STATED GOAL
Convert the lines of the material below into a numbered list, omitting any blank lines. Begin at the line that contains "This screenshot has width=917, height=601." and stop after the line that contains "tap(89, 30)".
+++ RECORD EXTRACTS +++
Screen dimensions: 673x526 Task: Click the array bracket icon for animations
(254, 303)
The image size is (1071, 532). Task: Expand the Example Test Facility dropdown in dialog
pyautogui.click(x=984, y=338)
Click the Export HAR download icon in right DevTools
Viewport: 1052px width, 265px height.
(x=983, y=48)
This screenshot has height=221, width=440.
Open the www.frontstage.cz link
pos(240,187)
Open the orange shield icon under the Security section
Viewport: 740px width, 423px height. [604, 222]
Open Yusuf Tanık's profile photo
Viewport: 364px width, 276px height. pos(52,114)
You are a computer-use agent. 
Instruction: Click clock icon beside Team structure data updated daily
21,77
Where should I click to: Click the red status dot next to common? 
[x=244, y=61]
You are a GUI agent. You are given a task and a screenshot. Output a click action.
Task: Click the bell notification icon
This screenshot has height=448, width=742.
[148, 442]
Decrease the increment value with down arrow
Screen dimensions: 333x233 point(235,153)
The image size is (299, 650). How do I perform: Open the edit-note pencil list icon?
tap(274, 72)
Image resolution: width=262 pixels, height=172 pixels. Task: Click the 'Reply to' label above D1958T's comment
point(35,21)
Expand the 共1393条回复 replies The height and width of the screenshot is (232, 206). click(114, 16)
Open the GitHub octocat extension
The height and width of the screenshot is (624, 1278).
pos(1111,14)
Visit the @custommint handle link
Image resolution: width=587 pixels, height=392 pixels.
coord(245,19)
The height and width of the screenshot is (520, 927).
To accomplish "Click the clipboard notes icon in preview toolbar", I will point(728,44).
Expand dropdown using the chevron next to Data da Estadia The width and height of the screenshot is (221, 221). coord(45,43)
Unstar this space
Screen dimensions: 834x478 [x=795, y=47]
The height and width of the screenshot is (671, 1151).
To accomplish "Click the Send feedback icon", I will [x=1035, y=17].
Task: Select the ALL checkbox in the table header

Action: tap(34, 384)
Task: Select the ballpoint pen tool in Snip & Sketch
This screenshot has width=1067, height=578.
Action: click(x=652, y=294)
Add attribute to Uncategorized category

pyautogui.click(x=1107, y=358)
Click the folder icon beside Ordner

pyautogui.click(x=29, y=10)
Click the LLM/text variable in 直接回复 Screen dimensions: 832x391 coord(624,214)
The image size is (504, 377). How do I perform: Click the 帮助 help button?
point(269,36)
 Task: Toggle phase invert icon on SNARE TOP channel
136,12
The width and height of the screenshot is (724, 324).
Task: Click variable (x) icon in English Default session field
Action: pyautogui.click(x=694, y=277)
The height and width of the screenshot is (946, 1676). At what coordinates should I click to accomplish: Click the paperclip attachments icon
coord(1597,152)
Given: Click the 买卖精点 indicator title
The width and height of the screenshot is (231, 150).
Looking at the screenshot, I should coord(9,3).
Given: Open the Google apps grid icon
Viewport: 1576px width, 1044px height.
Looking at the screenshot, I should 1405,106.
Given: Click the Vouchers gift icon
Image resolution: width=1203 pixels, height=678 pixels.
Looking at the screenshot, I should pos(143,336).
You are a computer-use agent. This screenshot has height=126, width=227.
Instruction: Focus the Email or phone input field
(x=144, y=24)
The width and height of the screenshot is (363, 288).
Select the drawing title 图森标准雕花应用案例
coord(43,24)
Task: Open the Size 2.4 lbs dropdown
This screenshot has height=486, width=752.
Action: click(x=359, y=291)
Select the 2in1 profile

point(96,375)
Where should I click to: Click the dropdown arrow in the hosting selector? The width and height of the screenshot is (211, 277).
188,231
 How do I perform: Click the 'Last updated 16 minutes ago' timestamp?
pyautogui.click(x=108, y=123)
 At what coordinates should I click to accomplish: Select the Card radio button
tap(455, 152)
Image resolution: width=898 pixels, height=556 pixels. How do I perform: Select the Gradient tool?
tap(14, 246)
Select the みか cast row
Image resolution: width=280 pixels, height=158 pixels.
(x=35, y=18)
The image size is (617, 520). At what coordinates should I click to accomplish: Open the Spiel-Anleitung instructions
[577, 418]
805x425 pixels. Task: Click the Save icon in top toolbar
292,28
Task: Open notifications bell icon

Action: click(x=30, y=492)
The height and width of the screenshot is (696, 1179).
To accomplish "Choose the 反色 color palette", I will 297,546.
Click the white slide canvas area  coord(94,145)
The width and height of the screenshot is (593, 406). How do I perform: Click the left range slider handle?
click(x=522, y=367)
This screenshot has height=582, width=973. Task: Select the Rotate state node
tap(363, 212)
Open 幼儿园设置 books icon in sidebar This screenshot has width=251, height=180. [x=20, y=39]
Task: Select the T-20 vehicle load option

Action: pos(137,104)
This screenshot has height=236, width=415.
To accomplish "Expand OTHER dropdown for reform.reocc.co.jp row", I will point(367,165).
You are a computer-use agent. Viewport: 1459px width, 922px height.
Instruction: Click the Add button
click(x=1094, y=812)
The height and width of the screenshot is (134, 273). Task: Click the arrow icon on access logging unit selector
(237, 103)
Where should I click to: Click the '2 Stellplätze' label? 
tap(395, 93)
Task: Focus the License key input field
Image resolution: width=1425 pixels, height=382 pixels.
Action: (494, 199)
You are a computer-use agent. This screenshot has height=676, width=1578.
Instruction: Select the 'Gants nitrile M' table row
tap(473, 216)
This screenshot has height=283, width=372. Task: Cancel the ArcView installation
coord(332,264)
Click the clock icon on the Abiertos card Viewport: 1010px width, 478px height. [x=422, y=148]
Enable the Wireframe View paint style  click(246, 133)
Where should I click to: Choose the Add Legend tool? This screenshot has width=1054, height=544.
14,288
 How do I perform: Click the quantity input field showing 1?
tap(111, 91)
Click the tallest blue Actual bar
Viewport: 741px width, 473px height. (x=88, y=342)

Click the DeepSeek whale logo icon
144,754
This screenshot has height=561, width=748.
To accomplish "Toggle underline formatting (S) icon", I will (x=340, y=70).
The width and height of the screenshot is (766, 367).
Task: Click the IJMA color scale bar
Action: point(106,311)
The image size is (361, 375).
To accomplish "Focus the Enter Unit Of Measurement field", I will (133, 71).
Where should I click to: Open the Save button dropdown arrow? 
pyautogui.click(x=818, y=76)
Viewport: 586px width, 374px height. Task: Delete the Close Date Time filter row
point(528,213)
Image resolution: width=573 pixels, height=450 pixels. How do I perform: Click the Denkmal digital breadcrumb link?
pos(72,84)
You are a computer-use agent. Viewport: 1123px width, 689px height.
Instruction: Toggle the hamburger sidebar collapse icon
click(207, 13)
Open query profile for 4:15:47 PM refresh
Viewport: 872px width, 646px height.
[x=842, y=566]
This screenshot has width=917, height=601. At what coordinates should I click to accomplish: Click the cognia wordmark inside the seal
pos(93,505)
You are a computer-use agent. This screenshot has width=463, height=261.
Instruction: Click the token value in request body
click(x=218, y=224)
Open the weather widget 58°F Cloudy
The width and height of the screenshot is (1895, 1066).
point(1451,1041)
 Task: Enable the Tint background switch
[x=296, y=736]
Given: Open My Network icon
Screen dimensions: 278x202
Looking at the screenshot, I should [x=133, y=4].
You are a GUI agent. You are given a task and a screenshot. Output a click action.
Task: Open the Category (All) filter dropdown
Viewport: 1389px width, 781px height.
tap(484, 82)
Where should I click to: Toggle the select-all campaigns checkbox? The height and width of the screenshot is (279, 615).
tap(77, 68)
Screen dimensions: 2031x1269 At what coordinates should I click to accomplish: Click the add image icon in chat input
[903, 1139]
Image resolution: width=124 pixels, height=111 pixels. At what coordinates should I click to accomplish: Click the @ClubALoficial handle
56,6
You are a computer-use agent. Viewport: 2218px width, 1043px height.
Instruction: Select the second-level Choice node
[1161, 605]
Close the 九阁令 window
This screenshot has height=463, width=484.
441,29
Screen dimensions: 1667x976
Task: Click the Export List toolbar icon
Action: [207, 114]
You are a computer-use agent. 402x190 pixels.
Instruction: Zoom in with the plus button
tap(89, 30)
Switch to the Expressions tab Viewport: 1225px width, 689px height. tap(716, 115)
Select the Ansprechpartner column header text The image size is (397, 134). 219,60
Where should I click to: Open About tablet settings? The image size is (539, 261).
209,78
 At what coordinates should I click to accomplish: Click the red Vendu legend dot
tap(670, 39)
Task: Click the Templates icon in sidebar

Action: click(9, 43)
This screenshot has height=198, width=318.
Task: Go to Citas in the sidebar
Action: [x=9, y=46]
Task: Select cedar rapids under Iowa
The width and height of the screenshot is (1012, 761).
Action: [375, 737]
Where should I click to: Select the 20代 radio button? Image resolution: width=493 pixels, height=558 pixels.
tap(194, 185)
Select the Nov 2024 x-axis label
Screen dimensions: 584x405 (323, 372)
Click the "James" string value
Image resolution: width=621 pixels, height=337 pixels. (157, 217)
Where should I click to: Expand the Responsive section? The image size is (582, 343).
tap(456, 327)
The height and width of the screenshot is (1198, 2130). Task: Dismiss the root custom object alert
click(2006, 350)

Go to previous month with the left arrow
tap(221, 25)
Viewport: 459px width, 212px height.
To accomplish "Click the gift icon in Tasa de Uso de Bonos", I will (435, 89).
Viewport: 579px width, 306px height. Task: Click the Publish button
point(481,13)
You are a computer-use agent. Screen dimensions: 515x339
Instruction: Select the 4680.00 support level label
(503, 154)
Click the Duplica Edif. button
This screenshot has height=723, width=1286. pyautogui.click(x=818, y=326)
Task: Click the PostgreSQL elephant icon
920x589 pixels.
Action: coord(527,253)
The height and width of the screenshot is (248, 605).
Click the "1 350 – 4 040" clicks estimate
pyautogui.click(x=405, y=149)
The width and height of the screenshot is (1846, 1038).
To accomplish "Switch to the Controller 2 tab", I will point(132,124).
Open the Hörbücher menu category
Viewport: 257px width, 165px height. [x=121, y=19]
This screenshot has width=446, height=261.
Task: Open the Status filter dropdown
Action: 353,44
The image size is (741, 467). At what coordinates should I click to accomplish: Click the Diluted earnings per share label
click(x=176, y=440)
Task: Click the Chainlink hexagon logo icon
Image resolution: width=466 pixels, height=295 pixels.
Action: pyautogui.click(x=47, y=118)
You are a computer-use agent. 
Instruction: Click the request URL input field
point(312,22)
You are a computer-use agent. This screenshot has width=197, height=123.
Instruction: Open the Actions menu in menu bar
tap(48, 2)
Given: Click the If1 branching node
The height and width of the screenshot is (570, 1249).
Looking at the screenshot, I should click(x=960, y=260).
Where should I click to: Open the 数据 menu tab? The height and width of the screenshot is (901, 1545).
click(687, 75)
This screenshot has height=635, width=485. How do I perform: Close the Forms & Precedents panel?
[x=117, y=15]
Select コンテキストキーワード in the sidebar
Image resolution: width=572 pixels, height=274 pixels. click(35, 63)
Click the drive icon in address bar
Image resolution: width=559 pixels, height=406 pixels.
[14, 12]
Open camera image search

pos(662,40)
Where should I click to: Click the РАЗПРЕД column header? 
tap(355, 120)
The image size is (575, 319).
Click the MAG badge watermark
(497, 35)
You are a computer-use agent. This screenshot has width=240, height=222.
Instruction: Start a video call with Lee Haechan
+++
RESPONSE BELOW
1. This screenshot has width=917, height=601. At what coordinates should I click to accomplish: Click the cognia wordmark inside the seal
2. pos(93,505)
3. You are a computer-use agent. This screenshot has width=463, height=261.
4. Instruction: Click the token value in request body
5. click(x=218, y=224)
6. Open the weather widget 58°F Cloudy
7. The width and height of the screenshot is (1895, 1066).
8. point(1451,1041)
9.  Task: Enable the Tint background switch
10. [x=296, y=736]
11. Given: Open My Network icon
12. Screen dimensions: 278x202
13. Looking at the screenshot, I should [x=133, y=4].
14. You are a GUI agent. You are given a task and a screenshot. Output a click action.
15. Task: Open the Category (All) filter dropdown
16. Viewport: 1389px width, 781px height.
17. tap(484, 82)
18. Where should I click to: Toggle the select-all campaigns checkbox? The height and width of the screenshot is (279, 615).
19. tap(77, 68)
20. Screen dimensions: 2031x1269 At what coordinates should I click to accomplish: Click the add image icon in chat input
21. [903, 1139]
22. Image resolution: width=124 pixels, height=111 pixels. At what coordinates should I click to accomplish: Click the @ClubALoficial handle
23. 56,6
24. You are a computer-use agent. Viewport: 2218px width, 1043px height.
25. Instruction: Select the second-level Choice node
26. [1161, 605]
27. Close the 九阁令 window
28. This screenshot has height=463, width=484.
29. 441,29
30. Screen dimensions: 1667x976
31. Task: Click the Export List toolbar icon
32. Action: [207, 114]
33. You are a computer-use agent. 402x190 pixels.
34. Instruction: Zoom in with the plus button
35. tap(89, 30)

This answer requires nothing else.